Page extract:
Psychodrama was pioneered by J.L. Moreno, who got his ideas from watching children playing in the park in Vienna. "Psychodrama is a method of psychotherapy in which clients are encouraged to continue and complete their actions through dramatisation, role playing, and dramatic self-presentation, both verbal and nonverbal communications are utilised...Many techniques are employed, such as role reversal, doubling, mirroring, concreting, maximising, and soliloquy. Usually the phases of warm up, action, working through, closure and sharing can be identified.

Drama Therapy, on the other hand, is generally considered to be a subset of Psychodrama. It generally refers to the more "generic" (and this is not meant in a negative way) group dramatic scenarios, such as the "Family dinner." Where psychodrama creates and presents dramas that are shaped by an individual's unique experience, drama therapy shows how within an archetypal scene, we each come with our own stories, our own beliefs, our own desires.

Supplied information:

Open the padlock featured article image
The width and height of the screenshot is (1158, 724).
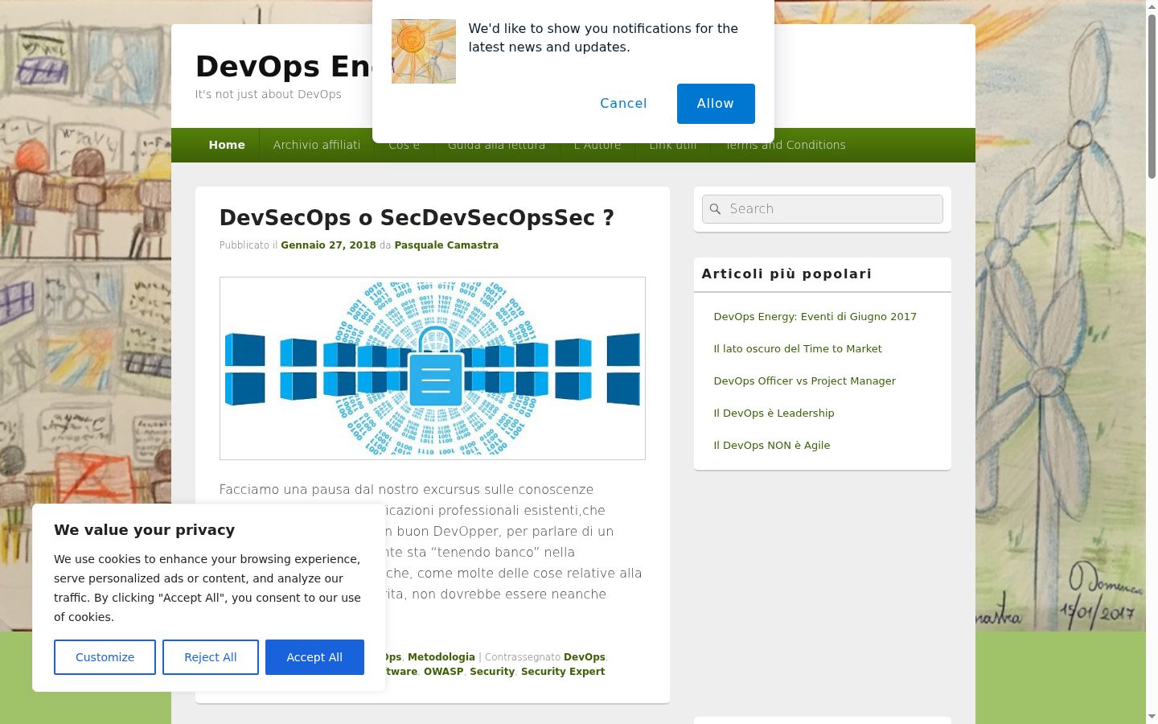click(433, 368)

Work to be completed: Return the part of the text on psychodrama and drama therapy that opens with the words containing "Drama Therapy, on" and closes with "our own desires.", copied word for word. The data has no connection to the text on psychodrama and drama therapy.

Written solution:
Drama Therapy, on the other hand, is generally considered to be a subset of Psychodrama. It generally refers to the more "generic" (and this is not meant in a negative way) group dramatic scenarios, such as the "Family dinner." Where psychodrama creates and presents dramas that are shaped by an individual's unique experience, drama therapy shows how within an archetypal scene, we each come with our own stories, our own beliefs, our own desires.